— HOW TO COMPLETE THIS TASK —
When you copy from the entries that follow, take only the lines from the one with "Given: Open the user profile avatar" down to the one with "Task: Click the Safari address bar", keeping both ends and dropping every picture.

— RECORDED INFORMATION —
--------------------------------------------------

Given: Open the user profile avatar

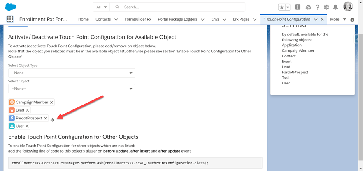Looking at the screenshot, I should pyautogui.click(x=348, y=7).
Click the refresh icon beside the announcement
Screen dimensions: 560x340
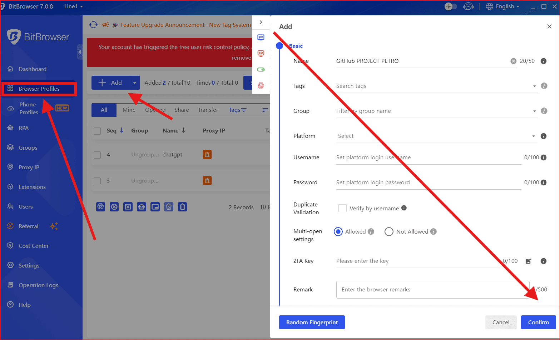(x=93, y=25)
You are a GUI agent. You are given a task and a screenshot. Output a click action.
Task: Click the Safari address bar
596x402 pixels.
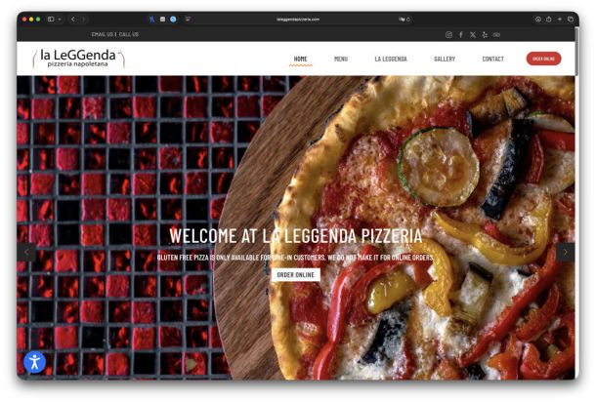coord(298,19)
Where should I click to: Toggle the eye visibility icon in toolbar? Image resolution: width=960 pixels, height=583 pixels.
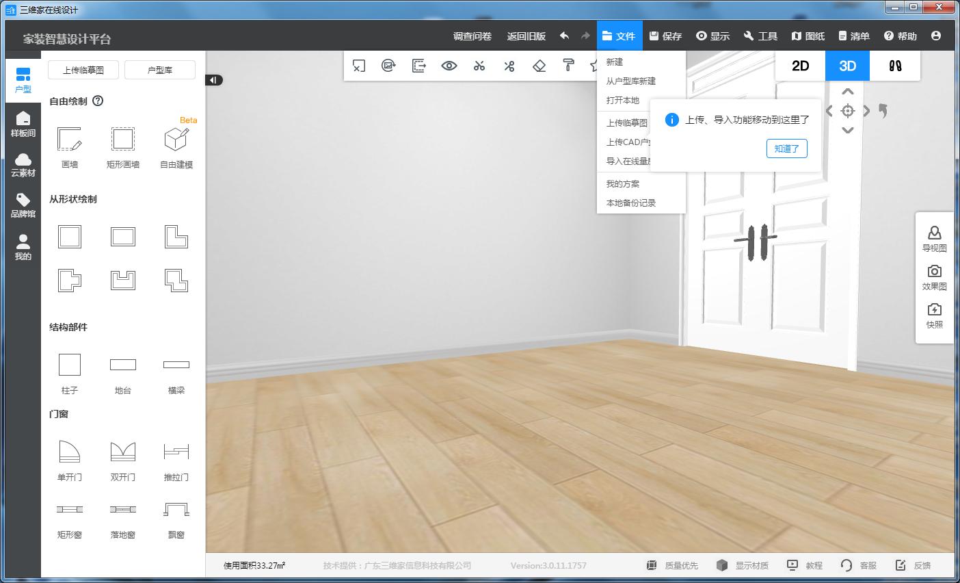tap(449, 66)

--------------------------------------------------

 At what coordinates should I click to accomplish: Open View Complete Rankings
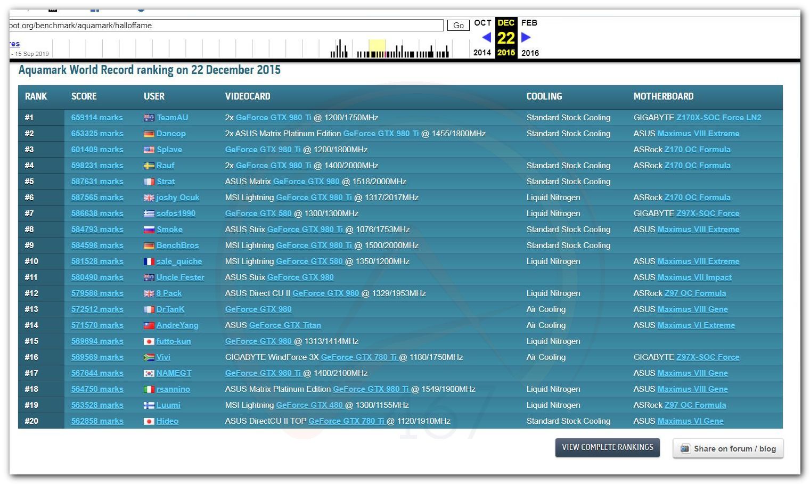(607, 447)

--------------------------------------------------

— WRITTEN RESPONSE —
Given: Open the user profile avatar

Looking at the screenshot, I should pyautogui.click(x=348, y=7).
Click the refresh icon beside the announcement
Screen dimensions: 560x340
(x=93, y=25)
You are a GUI agent. You are given a task and a screenshot. Output a click action.
Task: Click the Safari address bar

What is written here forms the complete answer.